EXERCISE GOAL ->
What is needed here is an exact repetition of the records below, beginning at the line that has "The height and" and stopping after the line that has "You are a computer-use agent.".

================

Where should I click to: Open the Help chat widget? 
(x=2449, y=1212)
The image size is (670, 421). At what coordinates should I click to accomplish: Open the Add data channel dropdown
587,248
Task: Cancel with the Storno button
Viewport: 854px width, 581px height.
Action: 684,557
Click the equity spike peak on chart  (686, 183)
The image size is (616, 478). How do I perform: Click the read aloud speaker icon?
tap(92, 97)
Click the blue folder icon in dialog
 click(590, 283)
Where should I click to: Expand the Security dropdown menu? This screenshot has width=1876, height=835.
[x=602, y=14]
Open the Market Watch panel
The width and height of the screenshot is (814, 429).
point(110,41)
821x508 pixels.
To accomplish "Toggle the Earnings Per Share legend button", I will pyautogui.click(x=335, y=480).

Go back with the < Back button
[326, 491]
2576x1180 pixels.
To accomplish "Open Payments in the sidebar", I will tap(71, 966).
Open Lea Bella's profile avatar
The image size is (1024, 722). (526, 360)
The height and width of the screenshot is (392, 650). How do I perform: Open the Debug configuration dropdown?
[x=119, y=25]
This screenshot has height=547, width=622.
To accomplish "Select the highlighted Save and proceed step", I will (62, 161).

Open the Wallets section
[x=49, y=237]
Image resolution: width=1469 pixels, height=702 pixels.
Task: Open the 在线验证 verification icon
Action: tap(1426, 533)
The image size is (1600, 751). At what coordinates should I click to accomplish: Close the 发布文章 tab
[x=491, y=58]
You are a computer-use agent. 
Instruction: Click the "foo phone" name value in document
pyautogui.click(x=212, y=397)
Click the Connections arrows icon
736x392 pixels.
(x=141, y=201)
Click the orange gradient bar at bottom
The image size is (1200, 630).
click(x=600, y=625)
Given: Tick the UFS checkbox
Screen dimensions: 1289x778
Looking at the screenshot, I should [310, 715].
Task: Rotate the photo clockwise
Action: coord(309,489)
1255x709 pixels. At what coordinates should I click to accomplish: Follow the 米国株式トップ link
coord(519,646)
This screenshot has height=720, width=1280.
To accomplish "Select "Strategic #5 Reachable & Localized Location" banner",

================

ANSWER ->
The height and width of the screenshot is (392, 650). How do I perform: Open the Debug configuration dropdown?
[x=119, y=25]
This screenshot has height=547, width=622.
To accomplish "Select the highlighted Save and proceed step", I will (62, 161).

Open the Wallets section
[x=49, y=237]
Image resolution: width=1469 pixels, height=702 pixels.
Task: Open the 在线验证 verification icon
Action: tap(1426, 533)
The image size is (1600, 751). At what coordinates should I click to accomplish: Close the 发布文章 tab
[x=491, y=58]
You are a computer-use agent. 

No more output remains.